With The Dark Day, winter breaks up. Cold rain pelts the earth awake. A savage squall attacks the dike. The ships at their moorings, and also the ships that try to run for open sea, are wrecked. A seagull tosses on black-tipped wings against the leaden sky.

Yet near at hand is no disaster. People keep busy, and perhaps cheerful. In a sheltered corner between two carts and an inn wall, somebody is playing a fiddle. Higher up the hillside a man and a woman stoop low over the dark earth, bundling willow shoots to make baskets (see detail, pages 54-55). A child in a crescent crown carries a lamp. His mother leans like a crumbled moon above. His father dances, drunkenly perhaps, clutching what seems to be pipes of Pan. But they are waffles, baked at carnival time (see detail, page 56).

Man's hope appears to balance, blindfold and invisible, upon a shaky raft. Something of that sort, surely, is implied by the accumulation of incidents in Bruegel's Dark Day. But there is realism in it too. That foreground bank of earth, where the peasants work, somehow seems much earthier than any other in world art.

Sun Cattle

Haymaking, at Prague, continues Bruegel's calendar series into early summer. Here three foreground figures -- farm women this time -- may be simply three women on the way to the fields (see detail, page 57). But they might also be the Maid, Mother and Crone of mythology. The people carrying baskets of cherries move round and down like planets -- or automatons on a town clock.
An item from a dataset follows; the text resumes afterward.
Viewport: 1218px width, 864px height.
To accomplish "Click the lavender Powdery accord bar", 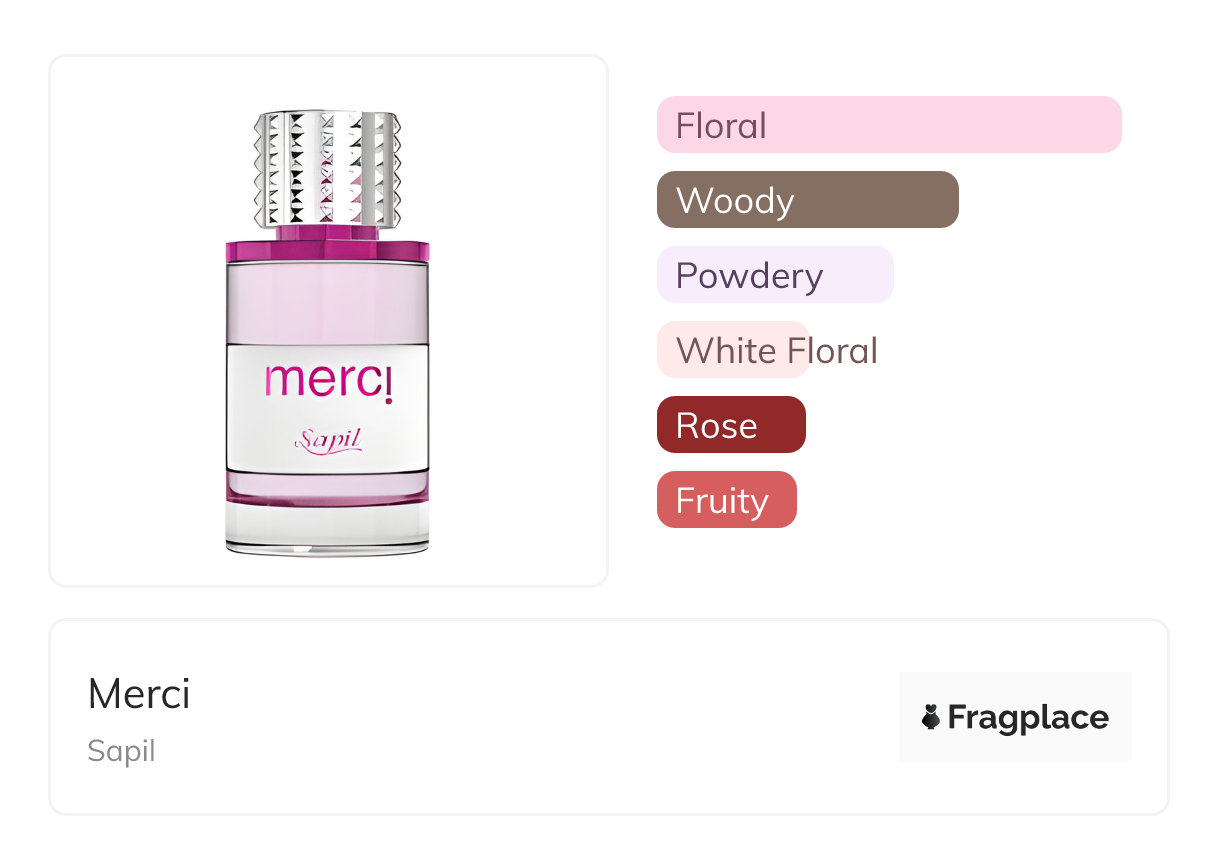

In the distance at right, a sailboat drops downriver toward the gleaming sea (see detail, pages 54-55). "The journey is not ended," a Flemish proverb says, "even after church and tower have been recognized."

As for The Return of the Herd (see detail, page 58), one hears it first of all. Not only the lowing of cattle in the last watery rays of an autumn afternoon, but also the squish of mud beneath their hoofs and the crows' jeering overhead. The cattle are coming down from their mountain pastures. Most will be slaughtered, but a lucky few may winter with their masters in out of the wind. Beyond, and below, the last of the grapes are being gathered. Dionysus, god of wine, once stole the cattle of the sun. A castle gleams like teeth in the jawbone of an immense cavern. The cold winds will be howling soon in that mountain mouth.

No one can analyze a Bruegel very far. He has arranged things differently. He does invite one to pause long; to bend and peer out at the world again in unaccustomed ways. His art asserts itself by very slow degrees. First comes sensuous enjoyment, for he veils each image in the most extraordinary counterfeits of nature. Second come observation, characterization, storytelling -- things to notice, in a word. So much so that each of his pictures takes hours to explore. The third and final stage of studying a Bruegel, though, comes when one turns away. For the painting remains in one's mind as experience. One begins to relive what he has given, and only then to recognize it as enduring truth.

"What is truth?" The painter, staring, pauses long for his reply. Pieter Bruegel, especially, waits and wonders. There is no hurry; the truth is nothing if not true tomorrow too. He lifts his narrow brush and makes a line. It is a mile-long road that rounds a bend into infinity.